▶ _EXERCISE_
After finding the line with "Tablón de anuncios para exteriores con certificación IP56 LED" in the entries below, retype exactly each line from there through the line with "Tablón de anuncios para exteriores con soporte", including that final line.

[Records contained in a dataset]
▼

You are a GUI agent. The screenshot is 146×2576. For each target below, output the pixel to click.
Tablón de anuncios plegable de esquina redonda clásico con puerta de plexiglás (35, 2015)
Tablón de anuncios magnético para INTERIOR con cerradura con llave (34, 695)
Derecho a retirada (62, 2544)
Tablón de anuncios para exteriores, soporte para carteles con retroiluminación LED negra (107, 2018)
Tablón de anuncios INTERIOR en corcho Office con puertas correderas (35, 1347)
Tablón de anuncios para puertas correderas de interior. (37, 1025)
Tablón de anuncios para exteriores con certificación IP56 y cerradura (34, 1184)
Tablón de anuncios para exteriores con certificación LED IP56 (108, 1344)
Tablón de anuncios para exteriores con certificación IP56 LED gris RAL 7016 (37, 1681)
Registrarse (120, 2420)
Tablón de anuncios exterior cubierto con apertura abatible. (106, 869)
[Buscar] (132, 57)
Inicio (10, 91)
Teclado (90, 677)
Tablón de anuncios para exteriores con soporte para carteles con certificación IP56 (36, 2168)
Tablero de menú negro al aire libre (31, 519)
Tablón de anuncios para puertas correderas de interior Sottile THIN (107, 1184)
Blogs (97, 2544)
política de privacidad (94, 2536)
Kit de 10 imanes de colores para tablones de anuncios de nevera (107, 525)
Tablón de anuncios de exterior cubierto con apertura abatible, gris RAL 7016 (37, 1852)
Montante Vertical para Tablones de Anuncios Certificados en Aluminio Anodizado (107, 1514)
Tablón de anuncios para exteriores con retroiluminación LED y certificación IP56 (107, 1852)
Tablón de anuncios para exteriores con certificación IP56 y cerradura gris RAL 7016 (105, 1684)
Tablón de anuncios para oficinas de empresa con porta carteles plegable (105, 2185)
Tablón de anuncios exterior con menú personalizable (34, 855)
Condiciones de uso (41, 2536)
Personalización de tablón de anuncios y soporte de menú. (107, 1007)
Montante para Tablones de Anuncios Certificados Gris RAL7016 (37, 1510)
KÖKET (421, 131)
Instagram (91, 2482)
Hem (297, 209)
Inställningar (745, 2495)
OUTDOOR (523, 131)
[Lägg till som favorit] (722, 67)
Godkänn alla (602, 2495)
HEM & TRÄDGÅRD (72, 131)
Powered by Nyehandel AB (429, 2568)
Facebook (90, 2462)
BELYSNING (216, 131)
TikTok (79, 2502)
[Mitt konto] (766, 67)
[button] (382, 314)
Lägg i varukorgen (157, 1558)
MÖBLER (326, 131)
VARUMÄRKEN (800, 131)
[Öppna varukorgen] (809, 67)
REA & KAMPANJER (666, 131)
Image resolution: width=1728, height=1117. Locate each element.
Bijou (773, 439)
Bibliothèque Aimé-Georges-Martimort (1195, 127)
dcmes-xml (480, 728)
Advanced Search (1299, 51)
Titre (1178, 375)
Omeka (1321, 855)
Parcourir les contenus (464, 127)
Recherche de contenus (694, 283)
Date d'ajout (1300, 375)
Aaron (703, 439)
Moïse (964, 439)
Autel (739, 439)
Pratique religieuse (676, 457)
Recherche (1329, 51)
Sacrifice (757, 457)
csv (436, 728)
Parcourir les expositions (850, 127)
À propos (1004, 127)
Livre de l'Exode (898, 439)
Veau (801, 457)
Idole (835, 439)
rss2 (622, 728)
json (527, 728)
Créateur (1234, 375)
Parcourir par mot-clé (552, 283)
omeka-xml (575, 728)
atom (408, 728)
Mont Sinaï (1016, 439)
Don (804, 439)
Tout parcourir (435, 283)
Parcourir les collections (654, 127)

▲

▶ _SOLUTION FOR THIS EXERCISE_
Tablón de anuncios para exteriores con certificación IP56 LED gris RAL 7016 (37, 1681)
Registrarse (120, 2420)
Tablón de anuncios exterior cubierto con apertura abatible. (106, 869)
[Buscar] (132, 57)
Inicio (10, 91)
Teclado (90, 677)
Tablón de anuncios para exteriores con soporte para carteles con certificación IP56 (36, 2168)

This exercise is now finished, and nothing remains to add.